= Circuit rider (water/wastewater) =

Organizations that provide assistance to small water and wastewater utilities

Rural water circuit riders are roving technical experts employed by state rural water associations to provide training and assistance to rural and small water utilities within their state.

==History==

The National Rural Water Association began its circuit rider program in 1980. The program was intended to provide support for small utility systems that did not always have the experience, equipment, training or personnel to deal with large or persistent problems. Circuit riders usually operate within a specific area of their designated state, visiting the small utilities on a regular basis.
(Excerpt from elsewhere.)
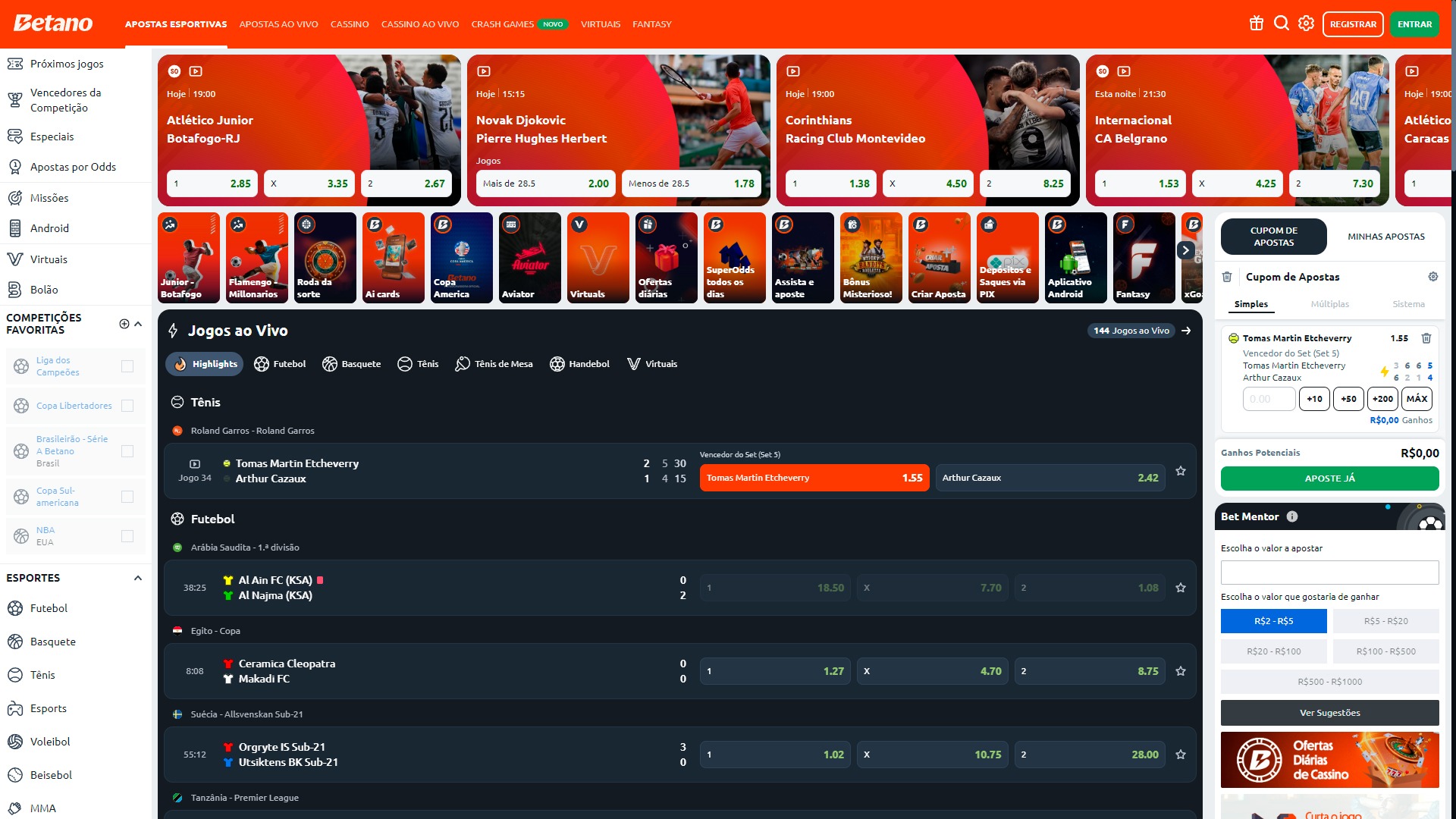The image size is (1456, 819).
Task: Open the header settings gear icon
Action: point(1306,24)
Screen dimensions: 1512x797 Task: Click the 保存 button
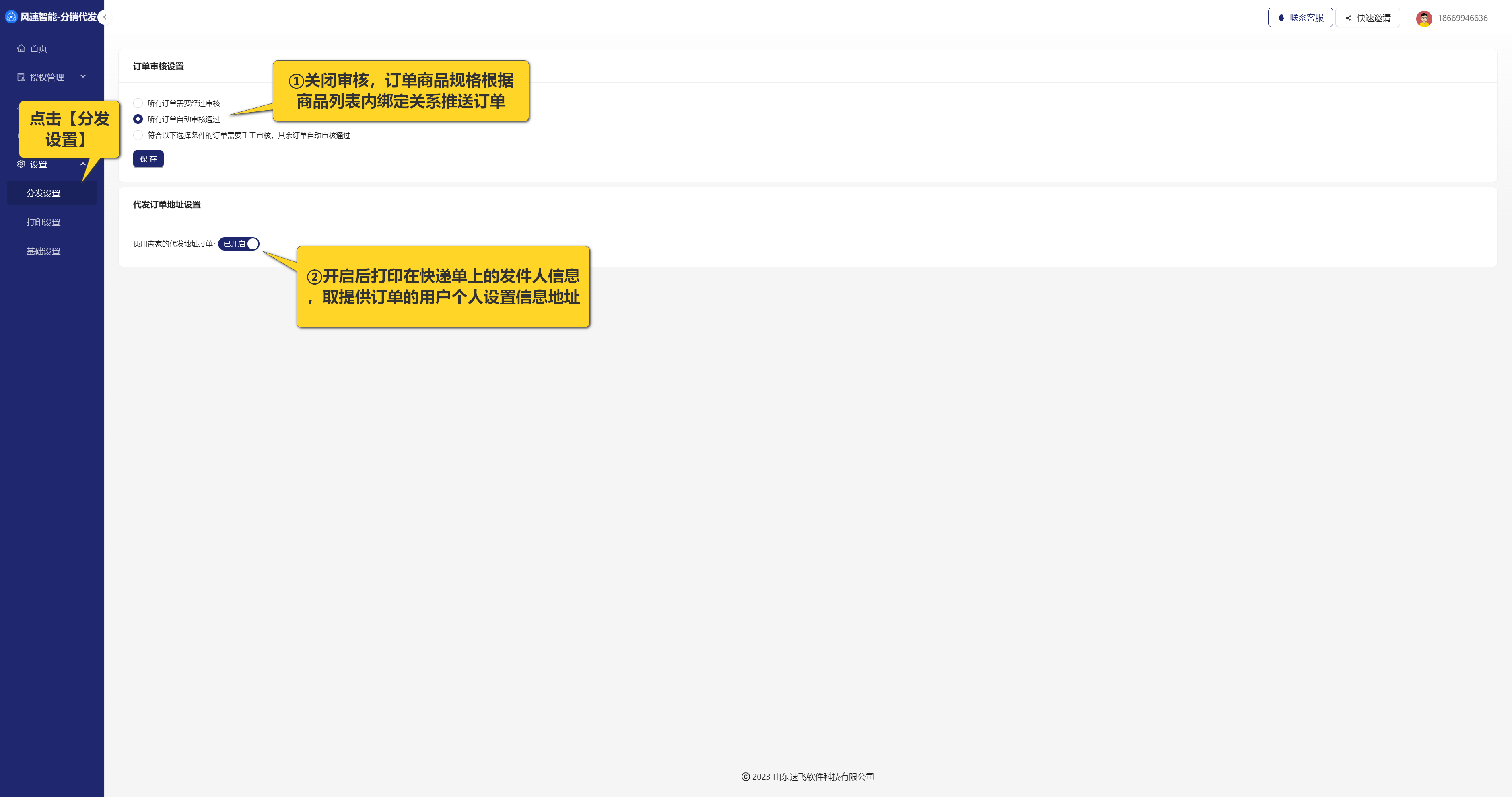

==Drinking water/wastewater==

Circuit riders are usually categorized as either drinking water or wastewater specialists. Drinking water circuit riders specialize in the supply, treatment and distribution of clean drinking water through a water utility. Wastewater circuit riders specialize in the processes required for the safe collection, treatment and disposal of wastewater and sewage. Circuit riders in both fields have extensive knowledge and experience with the state and federal regulations governing drinking water and wastewater.

==Management and accounting==

Some state associations have circuit riders who specialize in assisting utilities with management, accounting and record-keeping issues. These circuit riders are often asked to perform rate studies, which examine a utility's expenses and incomes and recommends rates that allows them to meet their financial obligations.